#### [Exercise goal]
Count the lines in the records below that contain the string "width". Reply with the number alone.

━━ Excerpted records

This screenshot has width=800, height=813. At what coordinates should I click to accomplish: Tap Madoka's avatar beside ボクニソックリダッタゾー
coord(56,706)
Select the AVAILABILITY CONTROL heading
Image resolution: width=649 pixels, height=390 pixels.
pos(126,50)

━━━━

#### [Result of the exercise]
2